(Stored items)
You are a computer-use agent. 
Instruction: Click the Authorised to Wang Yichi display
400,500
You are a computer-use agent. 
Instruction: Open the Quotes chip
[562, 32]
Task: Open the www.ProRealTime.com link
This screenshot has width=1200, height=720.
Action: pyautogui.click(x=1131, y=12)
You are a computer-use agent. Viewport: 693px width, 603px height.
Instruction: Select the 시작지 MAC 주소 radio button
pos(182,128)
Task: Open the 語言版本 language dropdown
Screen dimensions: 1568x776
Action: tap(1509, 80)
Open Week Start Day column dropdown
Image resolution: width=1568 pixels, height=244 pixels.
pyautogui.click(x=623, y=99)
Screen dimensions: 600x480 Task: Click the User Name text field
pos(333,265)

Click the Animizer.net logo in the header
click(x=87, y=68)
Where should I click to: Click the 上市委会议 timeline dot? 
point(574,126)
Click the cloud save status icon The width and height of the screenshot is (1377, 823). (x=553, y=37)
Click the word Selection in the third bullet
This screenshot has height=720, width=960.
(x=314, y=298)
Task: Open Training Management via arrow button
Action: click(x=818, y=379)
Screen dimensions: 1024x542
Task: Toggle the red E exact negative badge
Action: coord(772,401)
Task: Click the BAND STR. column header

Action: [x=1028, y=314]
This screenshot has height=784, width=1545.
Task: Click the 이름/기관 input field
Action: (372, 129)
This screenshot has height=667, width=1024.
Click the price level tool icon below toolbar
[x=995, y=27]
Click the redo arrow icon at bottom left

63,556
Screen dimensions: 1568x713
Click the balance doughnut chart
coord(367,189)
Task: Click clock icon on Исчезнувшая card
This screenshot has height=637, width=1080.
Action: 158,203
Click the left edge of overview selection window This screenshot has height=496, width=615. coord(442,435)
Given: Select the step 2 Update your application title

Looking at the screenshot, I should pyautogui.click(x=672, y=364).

> **WORK ITEM**:
Write out exactly the lines from the one with "This screenshot has height=637, width=1080." through the end of the records above, both ends included, and leave out all other lines.

> **RESPONSE**:
This screenshot has height=637, width=1080.
Action: 158,203
Click the left edge of overview selection window This screenshot has height=496, width=615. coord(442,435)
Given: Select the step 2 Update your application title

Looking at the screenshot, I should pyautogui.click(x=672, y=364).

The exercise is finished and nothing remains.